> [DAFTAR TUGAS]:
**A.** Sebutkan semua waktu dalam sehari yang disebut oleh teks tentang gereja dan kemiskinan sebagai waktu seremonial gereja di Sulut.
**B.** Tolong lanjutkan teks tentang gereja dan kemiskinan mulai sesudah kalimat terakhirnya.

> [CUPLIKAN TEKS]:
Gereja, yang anggotanya adalah orang-orang Kristen yang percaya kepada Injil Yesus Kristus ada dalam realitas itu. Baik sebagai korban, maupun sebagai pelaku kemiskinan. Gereja, sebagai lembaga sakral, yang dasar pijakannya adalah Injil Yesus Kristus ada dan berada dalam realitas itu. Kehadiran gereja di konteks itu, mestinya tidak kemudian memperparah kemiskinan itu, misalnya dengan tuntutannya bagi jemaat yang sedang bersoal dengan kemiskinan untuk memberi persepuluhan rutin setiap bulan di luar persembahan di kotak pundi yang bermacam-macam mereknya di gedung gereja.

Seremonial gereja, setiap hari minggu, atau kalau dalam konteks kita di Sulut, bahkan hampir setiap hari (pagi, sore, malam dan subuh), mestinya tidak mengasingkan jemaat yang adalah juga rakyat dengan tanggung jawabnya mengatasi kemiskinan. Bentuk tanggung jawab itu tergantung dari titik mana kita berdiri. Kalau kita jemaat yang adalah pejabat pemerintah, tentu bentuk tanggung jawab itu terutama adalah komitmen kita untuk tidak mengkorupsi raskin, dana BOS dan tidak menerima suap untuk pengurusan surat-surat. Sementara kalau kita elit gereja, misalnya sebagai pengkhotbah, bagaimana kalau bicara-bicara kita di atas mimbar, tak lagi harus membodohi umat dengan segala iming-iming masa depan di sorga yang konon itu, sehingga seolah-olah melegalkan kemiskinan umatnya dalam kehidupan kini. Pejabat gereja lainnya, diharapkan juga tidak hanya pusing memikirkan bagaimana menara gereja harus tinggi dan terdapat di hampir semua sudut gedung, yang semua ongkosnya kemudian dibebankan kepada umatnya.

[Data grounding koordinat piksel]

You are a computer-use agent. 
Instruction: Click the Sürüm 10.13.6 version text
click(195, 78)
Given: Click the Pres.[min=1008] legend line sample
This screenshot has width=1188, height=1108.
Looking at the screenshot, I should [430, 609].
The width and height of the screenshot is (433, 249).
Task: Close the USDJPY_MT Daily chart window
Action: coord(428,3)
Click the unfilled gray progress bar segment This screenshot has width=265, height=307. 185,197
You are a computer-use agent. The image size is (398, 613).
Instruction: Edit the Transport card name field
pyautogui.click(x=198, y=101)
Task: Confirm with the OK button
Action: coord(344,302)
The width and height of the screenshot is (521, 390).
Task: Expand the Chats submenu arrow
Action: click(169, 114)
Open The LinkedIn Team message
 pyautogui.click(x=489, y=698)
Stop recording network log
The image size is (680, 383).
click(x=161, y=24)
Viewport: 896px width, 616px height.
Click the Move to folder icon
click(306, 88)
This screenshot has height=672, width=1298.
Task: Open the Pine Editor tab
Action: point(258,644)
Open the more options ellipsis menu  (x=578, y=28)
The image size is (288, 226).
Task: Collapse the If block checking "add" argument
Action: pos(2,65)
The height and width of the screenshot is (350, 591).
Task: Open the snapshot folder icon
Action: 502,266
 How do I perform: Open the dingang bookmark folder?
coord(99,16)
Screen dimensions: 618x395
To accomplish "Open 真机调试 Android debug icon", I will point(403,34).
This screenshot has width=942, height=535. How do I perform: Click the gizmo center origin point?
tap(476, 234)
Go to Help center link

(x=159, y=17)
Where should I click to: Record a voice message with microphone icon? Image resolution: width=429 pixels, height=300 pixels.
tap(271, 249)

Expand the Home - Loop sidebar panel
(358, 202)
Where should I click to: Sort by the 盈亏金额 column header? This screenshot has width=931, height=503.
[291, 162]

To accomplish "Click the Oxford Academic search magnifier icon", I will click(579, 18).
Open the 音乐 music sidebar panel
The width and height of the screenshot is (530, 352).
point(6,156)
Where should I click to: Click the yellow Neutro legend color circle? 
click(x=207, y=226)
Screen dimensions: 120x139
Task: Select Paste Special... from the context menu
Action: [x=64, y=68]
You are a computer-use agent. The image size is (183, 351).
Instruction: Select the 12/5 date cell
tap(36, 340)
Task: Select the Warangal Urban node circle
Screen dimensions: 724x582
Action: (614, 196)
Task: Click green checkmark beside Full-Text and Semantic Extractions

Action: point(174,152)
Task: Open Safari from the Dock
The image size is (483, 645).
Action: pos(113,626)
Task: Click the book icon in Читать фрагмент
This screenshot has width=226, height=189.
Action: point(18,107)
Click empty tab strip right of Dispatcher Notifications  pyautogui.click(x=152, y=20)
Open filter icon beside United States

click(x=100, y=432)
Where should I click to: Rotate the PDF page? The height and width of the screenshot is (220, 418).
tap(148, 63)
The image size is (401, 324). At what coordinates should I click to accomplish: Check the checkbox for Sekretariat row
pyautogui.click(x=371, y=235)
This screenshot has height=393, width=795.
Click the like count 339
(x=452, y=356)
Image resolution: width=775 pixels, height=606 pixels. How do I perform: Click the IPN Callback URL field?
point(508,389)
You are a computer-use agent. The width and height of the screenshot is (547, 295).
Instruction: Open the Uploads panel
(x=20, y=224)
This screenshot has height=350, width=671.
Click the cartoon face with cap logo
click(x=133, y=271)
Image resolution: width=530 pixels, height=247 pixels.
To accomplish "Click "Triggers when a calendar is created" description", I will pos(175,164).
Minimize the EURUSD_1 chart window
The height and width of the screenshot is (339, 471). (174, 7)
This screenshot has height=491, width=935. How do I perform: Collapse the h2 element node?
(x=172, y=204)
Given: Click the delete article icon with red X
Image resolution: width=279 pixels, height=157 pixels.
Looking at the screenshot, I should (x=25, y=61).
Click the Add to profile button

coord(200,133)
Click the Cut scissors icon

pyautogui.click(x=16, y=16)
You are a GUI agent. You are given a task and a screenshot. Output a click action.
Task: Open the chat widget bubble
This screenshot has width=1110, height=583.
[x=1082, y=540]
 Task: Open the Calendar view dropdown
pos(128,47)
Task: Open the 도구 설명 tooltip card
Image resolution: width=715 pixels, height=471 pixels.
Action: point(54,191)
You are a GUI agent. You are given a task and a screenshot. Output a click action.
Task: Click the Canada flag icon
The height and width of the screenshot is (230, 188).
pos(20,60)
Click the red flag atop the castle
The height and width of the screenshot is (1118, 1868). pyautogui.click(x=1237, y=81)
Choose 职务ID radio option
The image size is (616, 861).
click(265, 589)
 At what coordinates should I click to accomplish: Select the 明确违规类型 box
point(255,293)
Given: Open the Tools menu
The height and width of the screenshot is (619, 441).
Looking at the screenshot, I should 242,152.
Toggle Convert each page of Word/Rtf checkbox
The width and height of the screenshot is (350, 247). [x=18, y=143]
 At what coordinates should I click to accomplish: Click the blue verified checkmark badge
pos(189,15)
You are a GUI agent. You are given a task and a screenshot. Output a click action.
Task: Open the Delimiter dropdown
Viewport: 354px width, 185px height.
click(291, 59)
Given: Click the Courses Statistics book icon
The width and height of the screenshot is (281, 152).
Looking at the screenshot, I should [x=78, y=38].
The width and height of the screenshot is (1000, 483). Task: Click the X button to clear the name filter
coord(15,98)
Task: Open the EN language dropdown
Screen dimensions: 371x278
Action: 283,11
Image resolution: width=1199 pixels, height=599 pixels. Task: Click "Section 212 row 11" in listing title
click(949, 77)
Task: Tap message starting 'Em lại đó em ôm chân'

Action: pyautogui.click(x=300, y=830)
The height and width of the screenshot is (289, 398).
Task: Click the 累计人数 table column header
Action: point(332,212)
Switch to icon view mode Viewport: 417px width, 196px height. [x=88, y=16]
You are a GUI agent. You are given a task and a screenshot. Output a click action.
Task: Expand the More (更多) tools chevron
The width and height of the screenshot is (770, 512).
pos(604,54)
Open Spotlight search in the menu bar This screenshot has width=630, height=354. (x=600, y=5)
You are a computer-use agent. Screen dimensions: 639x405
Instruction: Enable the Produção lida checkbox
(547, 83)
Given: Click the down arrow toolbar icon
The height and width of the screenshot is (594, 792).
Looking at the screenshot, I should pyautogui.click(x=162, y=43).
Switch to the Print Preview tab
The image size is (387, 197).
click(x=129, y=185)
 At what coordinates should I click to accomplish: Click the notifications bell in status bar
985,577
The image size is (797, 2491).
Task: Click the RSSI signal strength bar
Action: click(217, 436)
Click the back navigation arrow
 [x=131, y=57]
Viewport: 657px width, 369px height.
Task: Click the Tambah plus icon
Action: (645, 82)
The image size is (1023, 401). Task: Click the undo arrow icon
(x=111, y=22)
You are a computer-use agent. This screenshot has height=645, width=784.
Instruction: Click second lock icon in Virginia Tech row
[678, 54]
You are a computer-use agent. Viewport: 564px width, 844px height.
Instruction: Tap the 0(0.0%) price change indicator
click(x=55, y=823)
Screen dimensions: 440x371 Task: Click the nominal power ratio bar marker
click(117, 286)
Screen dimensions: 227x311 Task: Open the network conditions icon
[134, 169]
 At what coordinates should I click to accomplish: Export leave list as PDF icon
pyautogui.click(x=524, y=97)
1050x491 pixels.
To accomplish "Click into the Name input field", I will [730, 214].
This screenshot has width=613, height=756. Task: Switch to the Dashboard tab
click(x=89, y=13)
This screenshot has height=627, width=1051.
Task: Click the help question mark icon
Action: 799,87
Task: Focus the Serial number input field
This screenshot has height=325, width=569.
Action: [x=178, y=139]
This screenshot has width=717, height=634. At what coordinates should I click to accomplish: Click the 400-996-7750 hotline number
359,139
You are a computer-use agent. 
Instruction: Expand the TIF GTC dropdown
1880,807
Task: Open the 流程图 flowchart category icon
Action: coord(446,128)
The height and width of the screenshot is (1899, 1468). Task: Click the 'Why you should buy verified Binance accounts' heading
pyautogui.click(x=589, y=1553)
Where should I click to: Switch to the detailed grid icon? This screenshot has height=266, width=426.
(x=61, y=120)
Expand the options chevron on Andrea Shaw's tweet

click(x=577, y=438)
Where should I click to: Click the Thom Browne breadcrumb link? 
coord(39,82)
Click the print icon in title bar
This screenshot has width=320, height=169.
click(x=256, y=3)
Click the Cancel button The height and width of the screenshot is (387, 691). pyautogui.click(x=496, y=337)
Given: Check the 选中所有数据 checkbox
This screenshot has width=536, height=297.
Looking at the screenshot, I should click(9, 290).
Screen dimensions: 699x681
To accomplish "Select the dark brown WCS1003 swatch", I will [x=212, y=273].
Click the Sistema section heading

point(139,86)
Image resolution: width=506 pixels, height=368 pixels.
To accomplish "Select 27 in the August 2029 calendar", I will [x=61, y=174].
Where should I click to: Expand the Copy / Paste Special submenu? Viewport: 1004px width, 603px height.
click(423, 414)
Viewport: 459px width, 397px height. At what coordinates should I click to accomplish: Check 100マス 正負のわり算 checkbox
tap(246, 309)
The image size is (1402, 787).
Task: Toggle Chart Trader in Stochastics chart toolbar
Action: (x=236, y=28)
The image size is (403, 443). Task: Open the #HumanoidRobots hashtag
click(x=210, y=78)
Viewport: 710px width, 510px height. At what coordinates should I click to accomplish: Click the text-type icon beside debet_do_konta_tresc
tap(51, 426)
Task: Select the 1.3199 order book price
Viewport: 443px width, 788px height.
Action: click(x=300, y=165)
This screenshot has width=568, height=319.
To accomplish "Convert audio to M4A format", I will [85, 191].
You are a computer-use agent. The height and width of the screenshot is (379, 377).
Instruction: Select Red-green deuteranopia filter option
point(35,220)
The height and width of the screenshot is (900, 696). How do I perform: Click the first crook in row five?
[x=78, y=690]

> [JAWABAN TERTULIS]:
**A.** Pagi, sore, malam, dan subuh.

**B.**
Umat atau rakyat yang miskin, akan menjadi lebih miskin kalau diperlakukan sebagai objek. Misalnya, para pejabat pemerintah datang mendekati mereka beri sembako dengan harapan citra dan wibawa bisa terangkat. Begitu juga dengan elit gereja, yang kemudian berkoar dengan khotbah, bahwa kemiskinan umatnya adalah karena kemalasan, dengan tidak melihat kenyataan bahwa sebagian besar tanah garapan mereka telah dikuasai oleh para pemilik modal. Itu barangkali antara lain penyebab kemiskinan. Belum lagi elit gereja yang tidak pernah pusing uang persembahan jutaan rupiah dari si A yang adalah pejabat pemerintahan daerah itu apakah didapat dari sebuah proses yang benar, atau karena korupsi. Kan, ketika menerima itu, gereja seolah-olah juga sedang mengiyakan praktek korupsi dan suap, yang langsung atau tidak langsung sebagai penyebab kemiskinan bagi jemaatnya.

Peran Gereja
Peran gereja dalam mengatasi kemiskinan, bagi jemaat atau rakyat di mana konteks ia berpijak, antara lain adalah tindakan aksi refleksi dengan mengarahkan umat pada kerja-kerja yang menghidupkan dengan memberdayakan apa yang ada. Misalnya, gereja ikut berperan dalam mengusahakan cap tikus yang sekarang ini hanya bisa dikosumsi langsung dan banyak membuat orang mabuk, diolah lagi untuk kemudian menjadi alcohol teknis untuk medis. Selain itu, tak salah kalau gereja juga ikut memikirkan dan melakukan tindakan strategis dalam usaha bersama-sama dengan institusi Negara lainnya dalam mengatasi persoalan korupsi dan suap. Soal ini, tentu gereja sebagai lembaga pertama-tama harus mengatasi dulu virus perilaku korupsi yang barangkali telah menjangkiti tubuhnya.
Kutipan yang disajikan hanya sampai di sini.